-- Your goal --
Will you copy the entries from the line with "At what coordinates should I click to accomplish: Go" up to and including the line with "point(555,186)", requests and all, with every coordinate in the answers offset by -43? Leave out everything outside that span.

------------

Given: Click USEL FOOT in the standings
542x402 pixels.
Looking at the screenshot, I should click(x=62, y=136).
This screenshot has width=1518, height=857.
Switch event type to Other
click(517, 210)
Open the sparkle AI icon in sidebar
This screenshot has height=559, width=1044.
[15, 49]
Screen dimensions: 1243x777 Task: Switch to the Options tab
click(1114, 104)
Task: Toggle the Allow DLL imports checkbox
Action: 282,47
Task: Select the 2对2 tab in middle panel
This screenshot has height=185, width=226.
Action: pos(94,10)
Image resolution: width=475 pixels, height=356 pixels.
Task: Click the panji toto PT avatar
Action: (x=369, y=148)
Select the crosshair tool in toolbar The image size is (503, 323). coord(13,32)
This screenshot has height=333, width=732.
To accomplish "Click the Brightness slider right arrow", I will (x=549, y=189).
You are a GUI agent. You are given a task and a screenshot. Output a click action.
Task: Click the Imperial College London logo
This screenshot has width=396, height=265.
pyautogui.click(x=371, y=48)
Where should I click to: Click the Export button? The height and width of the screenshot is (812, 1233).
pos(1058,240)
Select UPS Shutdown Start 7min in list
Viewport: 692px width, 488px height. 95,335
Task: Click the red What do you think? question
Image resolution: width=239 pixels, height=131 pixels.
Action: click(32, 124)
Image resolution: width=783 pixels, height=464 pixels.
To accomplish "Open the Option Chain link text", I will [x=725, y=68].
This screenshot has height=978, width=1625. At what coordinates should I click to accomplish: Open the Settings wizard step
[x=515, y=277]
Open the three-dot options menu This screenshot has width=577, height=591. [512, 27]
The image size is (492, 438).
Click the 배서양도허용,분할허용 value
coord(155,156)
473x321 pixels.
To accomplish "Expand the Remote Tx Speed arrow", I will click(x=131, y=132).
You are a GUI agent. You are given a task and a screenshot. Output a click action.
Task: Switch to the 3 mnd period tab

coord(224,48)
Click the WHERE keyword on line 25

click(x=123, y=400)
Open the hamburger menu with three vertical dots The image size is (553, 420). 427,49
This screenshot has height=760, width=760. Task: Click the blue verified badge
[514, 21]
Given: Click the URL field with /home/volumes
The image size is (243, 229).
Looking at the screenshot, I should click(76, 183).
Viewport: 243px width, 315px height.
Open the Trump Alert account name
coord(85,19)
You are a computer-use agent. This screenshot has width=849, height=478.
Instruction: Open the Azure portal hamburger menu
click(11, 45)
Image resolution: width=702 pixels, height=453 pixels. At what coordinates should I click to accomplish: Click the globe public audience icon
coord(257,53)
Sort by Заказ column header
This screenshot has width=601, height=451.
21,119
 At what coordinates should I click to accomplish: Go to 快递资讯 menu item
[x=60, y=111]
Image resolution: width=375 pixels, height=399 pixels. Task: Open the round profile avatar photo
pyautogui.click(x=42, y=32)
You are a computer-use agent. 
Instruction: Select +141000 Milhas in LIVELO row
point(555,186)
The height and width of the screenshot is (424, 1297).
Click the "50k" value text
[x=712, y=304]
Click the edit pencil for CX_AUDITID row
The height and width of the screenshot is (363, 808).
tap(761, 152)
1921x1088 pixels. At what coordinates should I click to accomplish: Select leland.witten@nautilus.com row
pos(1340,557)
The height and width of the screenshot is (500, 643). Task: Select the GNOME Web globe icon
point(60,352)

------------

-- Finished exercise --
 At what coordinates should I click to accomplish: Go to 快递资讯 menu item
[x=17, y=68]
Image resolution: width=375 pixels, height=399 pixels. Task: Open the round profile avatar photo
pyautogui.click(x=-1, y=-11)
You are a computer-use agent. 
Instruction: Select +141000 Milhas in LIVELO row
point(512,143)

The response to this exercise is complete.